*** Opening THE DATA ***
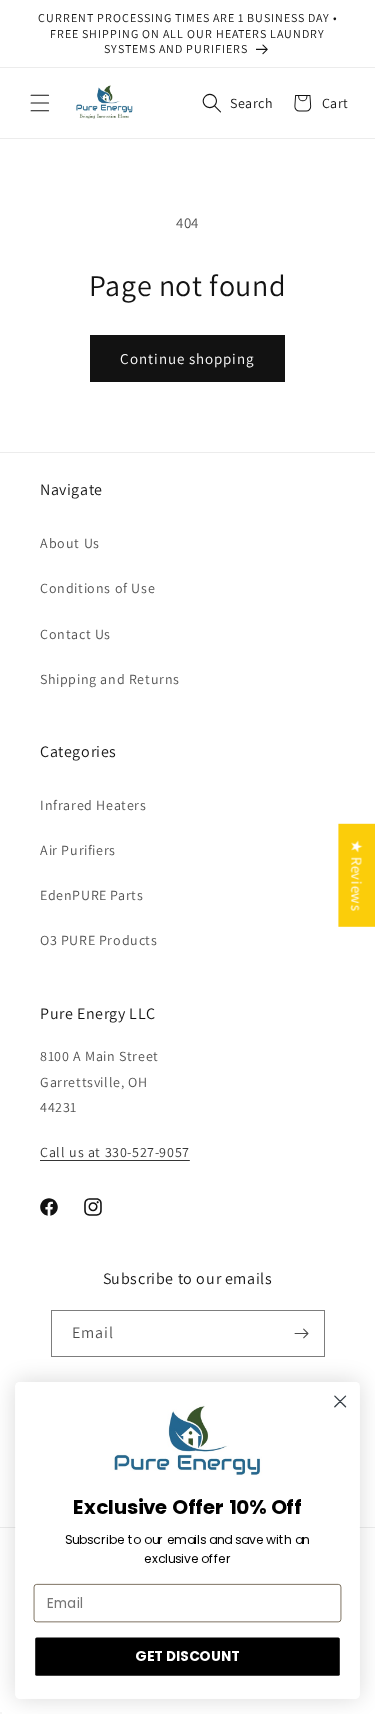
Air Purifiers (78, 850)
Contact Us (75, 634)
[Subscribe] (302, 1333)
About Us (70, 543)
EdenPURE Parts (91, 895)
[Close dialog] (340, 1401)
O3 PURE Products (99, 940)
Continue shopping (187, 358)
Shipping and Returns (110, 679)
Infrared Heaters (93, 805)
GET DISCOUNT (187, 1656)
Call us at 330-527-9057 (115, 1152)
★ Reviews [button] (356, 875)
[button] (40, 103)
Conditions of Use (97, 588)
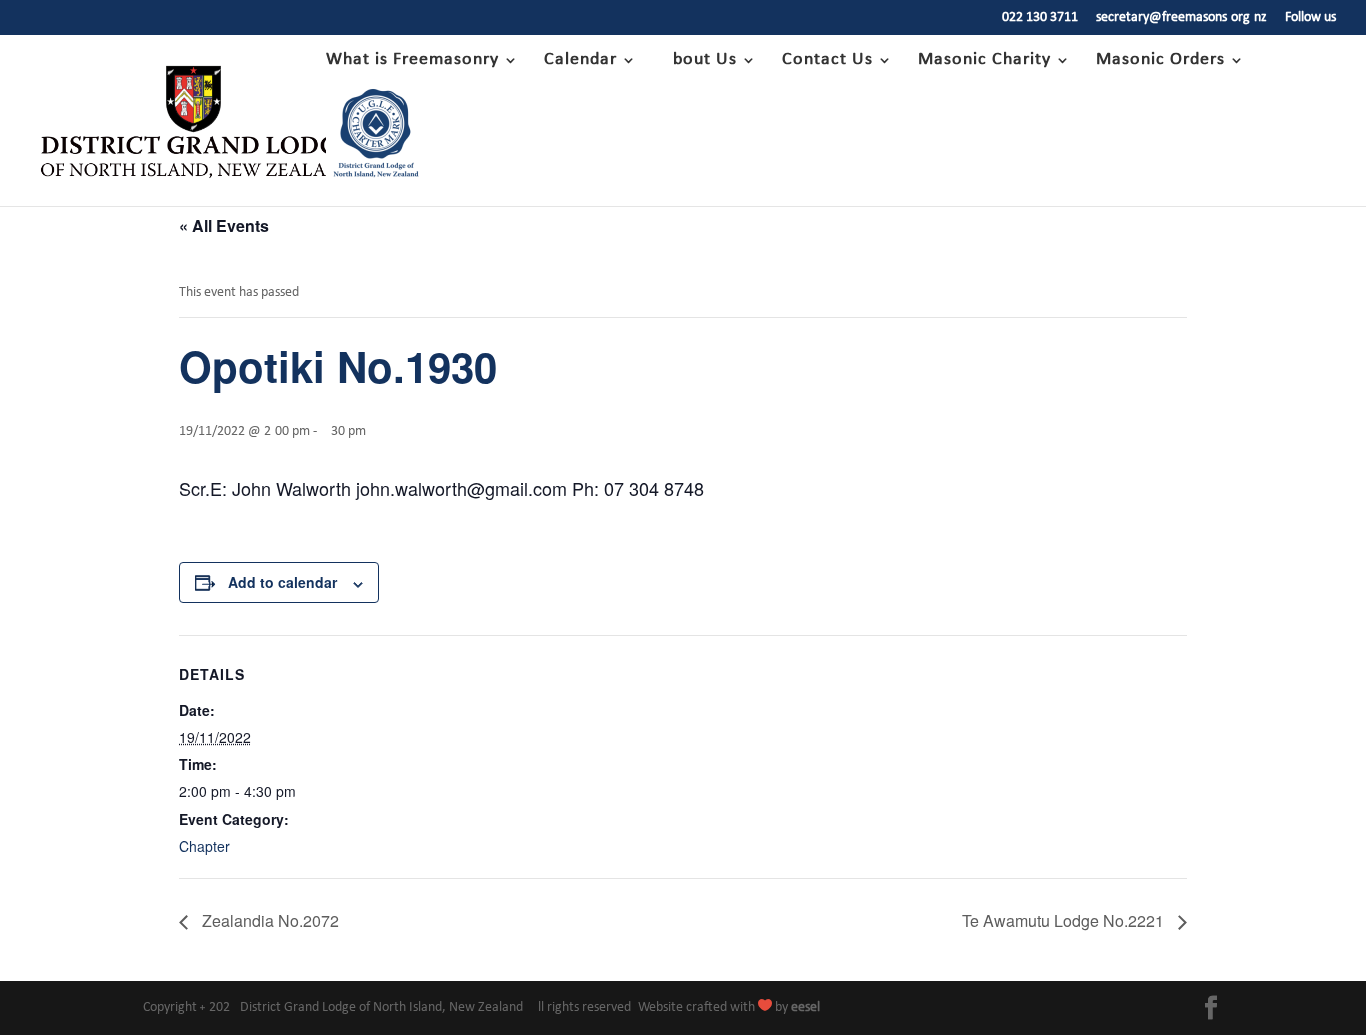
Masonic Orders (1160, 61)
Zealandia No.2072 (268, 920)
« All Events (224, 225)
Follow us (1310, 18)
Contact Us (827, 61)
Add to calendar (282, 582)
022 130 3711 (1040, 18)
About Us (699, 61)
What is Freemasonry (412, 61)
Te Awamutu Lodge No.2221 (1065, 920)
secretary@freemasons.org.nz (1181, 18)
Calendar (580, 61)
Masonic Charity (984, 61)
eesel (805, 1007)
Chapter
*** Closing THE DATA ***
▶ WORK TO COMPLETE:
Retype the line containing "Call us at 330-527-9057 (115, 1152)" and each line after it through the last line of the entries above, exactly, with no pictures and nothing else.

▶ RESPONSE TO THE EXERCISE:
Call us at 330-527-9057 (115, 1152)
★ Reviews [button] (356, 875)
[button] (40, 103)
Conditions of Use (97, 588)
Masonic Orders (1160, 61)
Zealandia No.2072 (268, 920)
« All Events (224, 225)
Follow us (1310, 18)
Contact Us (827, 61)
Add to calendar (282, 582)
022 130 3711 (1040, 18)
About Us (699, 61)
What is Freemasonry (412, 61)
Te Awamutu Lodge No.2221 (1065, 920)
secretary@freemasons.org.nz (1181, 18)
Calendar (580, 61)
Masonic Charity (984, 61)
eesel (805, 1007)
Chapter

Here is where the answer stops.